DESCRIPTION OF THE TASK: Pick out every line below that contains the string "dimensions" and copy each one in full.

* START RECORDS TO PROCESS *

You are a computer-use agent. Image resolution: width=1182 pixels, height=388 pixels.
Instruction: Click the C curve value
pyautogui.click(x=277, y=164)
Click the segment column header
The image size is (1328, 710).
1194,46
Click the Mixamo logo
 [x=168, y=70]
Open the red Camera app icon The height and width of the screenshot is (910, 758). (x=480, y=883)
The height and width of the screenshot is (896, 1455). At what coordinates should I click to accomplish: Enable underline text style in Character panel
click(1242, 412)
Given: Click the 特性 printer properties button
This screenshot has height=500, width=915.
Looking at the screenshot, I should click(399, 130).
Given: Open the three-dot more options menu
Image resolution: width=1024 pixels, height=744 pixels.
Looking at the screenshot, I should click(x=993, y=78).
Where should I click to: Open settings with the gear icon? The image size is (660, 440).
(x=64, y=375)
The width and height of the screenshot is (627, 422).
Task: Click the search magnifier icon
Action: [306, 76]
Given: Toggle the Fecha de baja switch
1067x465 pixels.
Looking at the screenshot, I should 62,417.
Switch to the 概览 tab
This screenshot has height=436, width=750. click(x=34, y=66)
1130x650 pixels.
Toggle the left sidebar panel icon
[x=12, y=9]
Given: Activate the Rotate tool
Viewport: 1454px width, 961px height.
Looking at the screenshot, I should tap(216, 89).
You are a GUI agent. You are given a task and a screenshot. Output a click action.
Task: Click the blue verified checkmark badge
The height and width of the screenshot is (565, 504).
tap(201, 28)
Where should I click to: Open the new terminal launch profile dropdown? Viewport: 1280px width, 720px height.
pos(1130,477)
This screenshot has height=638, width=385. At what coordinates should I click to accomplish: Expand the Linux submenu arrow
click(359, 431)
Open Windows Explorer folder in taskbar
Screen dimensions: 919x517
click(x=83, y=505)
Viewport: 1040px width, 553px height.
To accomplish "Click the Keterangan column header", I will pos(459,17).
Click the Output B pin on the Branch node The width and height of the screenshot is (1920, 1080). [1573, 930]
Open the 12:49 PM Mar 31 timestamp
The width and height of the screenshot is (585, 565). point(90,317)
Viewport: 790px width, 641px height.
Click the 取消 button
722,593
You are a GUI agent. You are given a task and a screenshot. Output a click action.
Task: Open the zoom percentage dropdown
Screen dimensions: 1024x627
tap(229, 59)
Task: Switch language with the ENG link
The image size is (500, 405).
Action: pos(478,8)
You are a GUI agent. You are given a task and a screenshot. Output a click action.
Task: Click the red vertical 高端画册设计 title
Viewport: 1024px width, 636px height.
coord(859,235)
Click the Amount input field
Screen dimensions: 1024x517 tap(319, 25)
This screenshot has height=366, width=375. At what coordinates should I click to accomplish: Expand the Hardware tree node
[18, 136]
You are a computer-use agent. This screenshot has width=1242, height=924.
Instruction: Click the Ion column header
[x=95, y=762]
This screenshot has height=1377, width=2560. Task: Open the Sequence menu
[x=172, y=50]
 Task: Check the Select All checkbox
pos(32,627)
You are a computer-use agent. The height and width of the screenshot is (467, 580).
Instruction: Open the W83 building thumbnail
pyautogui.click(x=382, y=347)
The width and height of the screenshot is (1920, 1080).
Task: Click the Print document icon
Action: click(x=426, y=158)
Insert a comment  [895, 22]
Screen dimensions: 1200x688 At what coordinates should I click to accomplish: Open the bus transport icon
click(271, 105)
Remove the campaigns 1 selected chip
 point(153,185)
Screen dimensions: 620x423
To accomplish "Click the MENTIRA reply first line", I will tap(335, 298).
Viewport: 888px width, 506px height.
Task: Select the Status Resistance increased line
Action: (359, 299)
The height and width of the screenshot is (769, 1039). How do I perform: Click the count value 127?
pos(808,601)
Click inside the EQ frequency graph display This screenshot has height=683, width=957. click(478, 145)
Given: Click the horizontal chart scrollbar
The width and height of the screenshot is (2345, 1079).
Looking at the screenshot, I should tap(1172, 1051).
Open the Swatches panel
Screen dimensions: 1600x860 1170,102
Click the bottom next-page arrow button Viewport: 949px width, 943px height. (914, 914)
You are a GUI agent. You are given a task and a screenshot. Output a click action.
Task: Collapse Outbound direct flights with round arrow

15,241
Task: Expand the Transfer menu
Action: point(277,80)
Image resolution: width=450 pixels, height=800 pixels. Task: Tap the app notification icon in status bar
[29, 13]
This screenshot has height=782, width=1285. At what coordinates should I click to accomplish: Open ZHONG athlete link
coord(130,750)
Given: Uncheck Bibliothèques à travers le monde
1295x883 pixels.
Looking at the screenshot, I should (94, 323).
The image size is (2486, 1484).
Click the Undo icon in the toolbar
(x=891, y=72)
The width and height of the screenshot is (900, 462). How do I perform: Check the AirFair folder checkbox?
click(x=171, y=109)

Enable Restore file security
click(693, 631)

* END RECORDS TO PROCESS *

EXPECTED ANSWER:
Screen dimensions: 919x517
Screen dimensions: 1024x627
Screen dimensions: 1024x517 tap(319, 25)
Screen dimensions: 1200x688 At what coordinates should I click to accomplish: Open the bus transport icon
Screen dimensions: 620x423
Screen dimensions: 1600x860 1170,102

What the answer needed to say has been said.